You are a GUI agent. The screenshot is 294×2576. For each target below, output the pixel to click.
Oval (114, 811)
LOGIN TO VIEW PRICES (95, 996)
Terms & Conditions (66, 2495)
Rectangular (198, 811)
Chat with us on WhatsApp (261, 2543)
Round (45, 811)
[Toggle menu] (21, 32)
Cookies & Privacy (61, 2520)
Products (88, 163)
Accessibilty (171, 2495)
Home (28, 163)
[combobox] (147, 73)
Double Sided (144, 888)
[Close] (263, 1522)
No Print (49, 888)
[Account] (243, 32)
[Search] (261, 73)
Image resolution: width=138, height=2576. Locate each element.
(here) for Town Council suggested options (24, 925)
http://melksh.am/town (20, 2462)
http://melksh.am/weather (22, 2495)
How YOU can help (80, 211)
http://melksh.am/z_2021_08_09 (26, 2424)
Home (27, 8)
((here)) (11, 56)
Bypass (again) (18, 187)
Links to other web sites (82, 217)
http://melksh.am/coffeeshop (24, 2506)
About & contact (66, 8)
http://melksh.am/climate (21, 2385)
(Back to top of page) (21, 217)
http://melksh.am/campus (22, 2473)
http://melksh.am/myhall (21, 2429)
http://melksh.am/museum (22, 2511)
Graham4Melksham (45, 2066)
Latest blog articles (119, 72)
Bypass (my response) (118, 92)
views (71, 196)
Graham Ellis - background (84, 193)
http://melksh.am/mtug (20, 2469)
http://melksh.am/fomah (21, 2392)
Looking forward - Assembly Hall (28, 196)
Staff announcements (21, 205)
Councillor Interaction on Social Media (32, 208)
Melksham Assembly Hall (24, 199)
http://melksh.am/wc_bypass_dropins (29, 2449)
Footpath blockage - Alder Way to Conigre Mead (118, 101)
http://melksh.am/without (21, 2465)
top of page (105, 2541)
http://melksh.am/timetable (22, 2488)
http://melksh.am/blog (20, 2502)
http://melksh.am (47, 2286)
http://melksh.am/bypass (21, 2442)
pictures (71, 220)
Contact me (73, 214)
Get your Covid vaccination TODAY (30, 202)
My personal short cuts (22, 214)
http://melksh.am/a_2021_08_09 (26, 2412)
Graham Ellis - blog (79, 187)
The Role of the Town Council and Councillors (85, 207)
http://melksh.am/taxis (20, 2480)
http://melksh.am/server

_TASK BRIEF_
Set down exactly the lines of the data above, beginning with the line that has "Rectangular (198, 811)" and ending with the line that has "Looking forward - Assembly Hall (28, 196)", and no others.

_TASK SOLUTION_
Rectangular (198, 811)
Chat with us on WhatsApp (261, 2543)
Round (45, 811)
[Toggle menu] (21, 32)
Cookies & Privacy (61, 2520)
Products (88, 163)
Accessibilty (171, 2495)
Home (28, 163)
[combobox] (147, 73)
Double Sided (144, 888)
[Close] (263, 1522)
No Print (49, 888)
[Account] (243, 32)
[Search] (261, 73)
Image resolution: width=138, height=2576. Locate each element.
(here) for Town Council suggested options (24, 925)
http://melksh.am/town (20, 2462)
http://melksh.am/weather (22, 2495)
How YOU can help (80, 211)
http://melksh.am/z_2021_08_09 (26, 2424)
Home (27, 8)
((here)) (11, 56)
Bypass (again) (18, 187)
Links to other web sites (82, 217)
http://melksh.am/coffeeshop (24, 2506)
About & contact (66, 8)
http://melksh.am/climate (21, 2385)
(Back to top of page) (21, 217)
http://melksh.am/campus (22, 2473)
http://melksh.am/myhall (21, 2429)
http://melksh.am/museum (22, 2511)
Graham4Melksham (45, 2066)
Latest blog articles (119, 72)
Bypass (my response) (118, 92)
views (71, 196)
Graham Ellis - background (84, 193)
http://melksh.am/mtug (20, 2469)
http://melksh.am/fomah (21, 2392)
Looking forward - Assembly Hall (28, 196)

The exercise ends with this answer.